How to edit known_hosts when several hosts share the same IP and DNS name?

The most straightforward solution here is just to use the same host keys for Linux and OS X. That is, pick one set of /etc/ssh/ssh_host_*_key* files and copy them over to the other OS. Then the same host key will presented to an SSH client regardless of which OS you've booted into, and the SSH client will be none the wiser.


As @Izzy suggested in an above comment, ssh tells you the offending line, and by removing that line, (saving it elsewhere), accepting the new key, and then copying the removed line back, you wind up with two keys for the same host, and ssh will accept either.

(You can also use ssh-keygen -H -F <hostname> to find lines in your known_hosts file that match that hostname. Running this after copying the removed line back should list two entries.)

If anyone knows how to get PuTTY to do the same thing, I'd be very interested to hear about it.


I found this that may help you with what you want to achieve.

Source: https://stackoverflow.com/questions/733753/how-to-handle-ssh-host-key-verification-with-2-different-hosts-on-the-same-but

Create a config file in your .ssh directory as follows:

Host server1
  Hostname x1.example.com
  HostKeyAlias server1
  CheckHostIP no
  Port 22001
  User karl

Host server2
  Hostname x2.example.com
  HostKeyAlias server2
  CheckHostIP no
  Port 22002
  User karl

Explanation Below (from man ssh_config)

CheckHostIP

If this flag is set to "yes", ssh(1) will additionally check the host IP address in the known_hosts file. This allows ssh to detect if a host key changed due to DNS spoofing.
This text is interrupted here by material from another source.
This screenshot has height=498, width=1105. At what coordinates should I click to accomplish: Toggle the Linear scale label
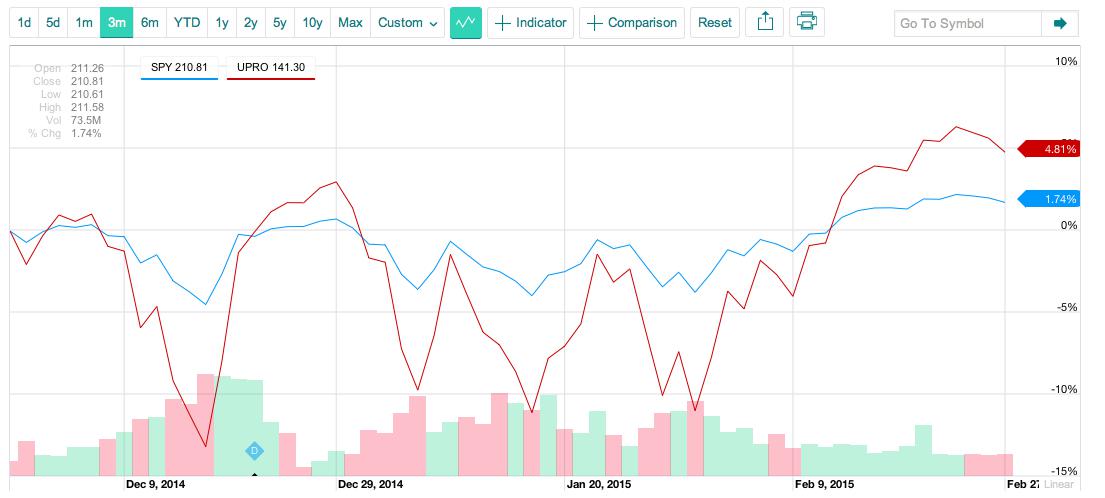point(1058,484)
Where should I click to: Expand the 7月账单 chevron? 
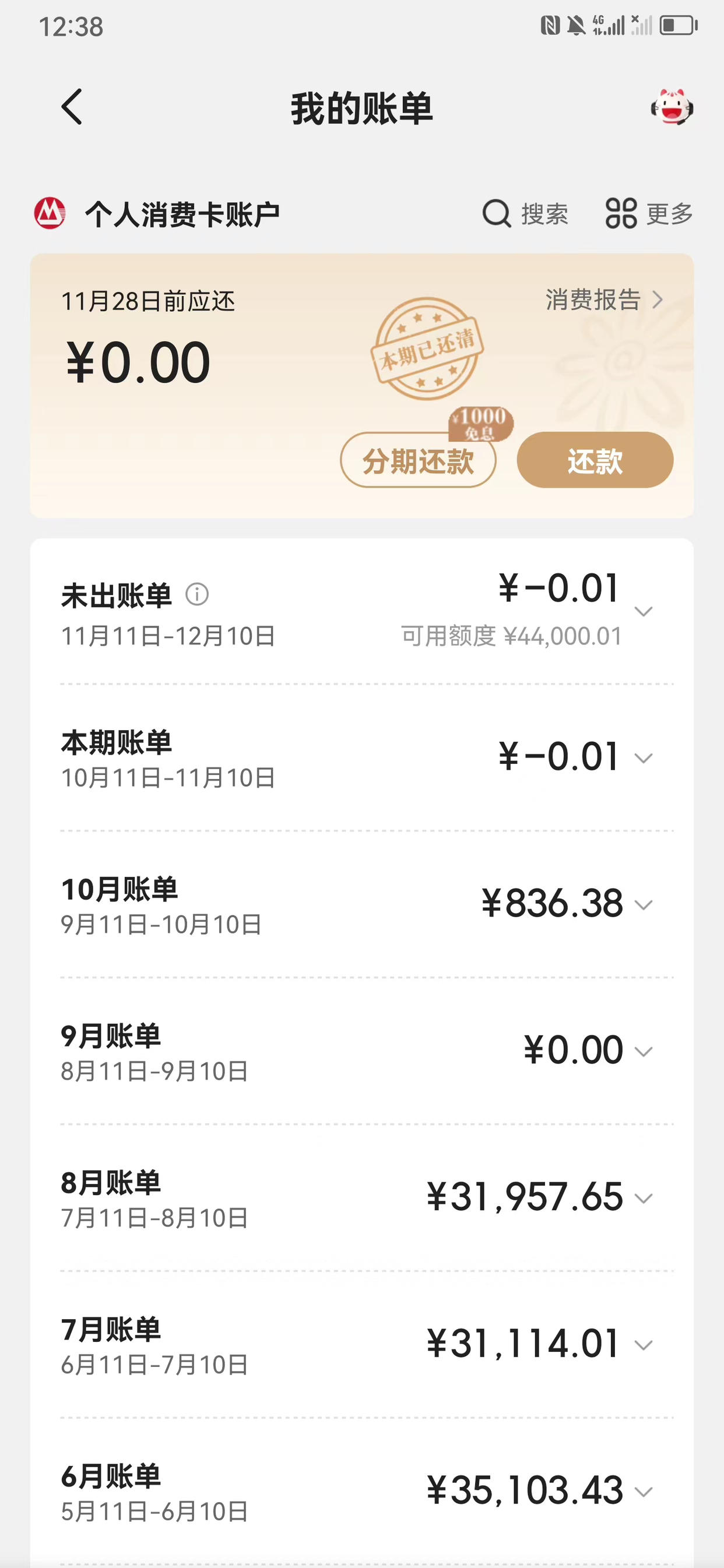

If the option is set to "no", the check will not be executed. The default is "yes".

HostKeyAlias

Specifies an alias that should be used instead of the real host name when looking up or saving the host key in the host key database files. This option is useful for tunneling SSH connections or for multiple servers running on a single host.

The Username and Port line avoids you having to give those options on the command line, too, so you can just use:

% ssh server1
% ssh server2

The easiest way to solve your issue is to give each host an own/distinct IP address. With 253 addresses available in your (private) net and IPv4, that should be no big deal. Give them fixed IPs (as a DHCP server would identify the machine based on the network cards MAC address, and both would get the same address). I do not see any other solution if you want to keep the security measures (which I wouldn't drop for that little "comfort", either).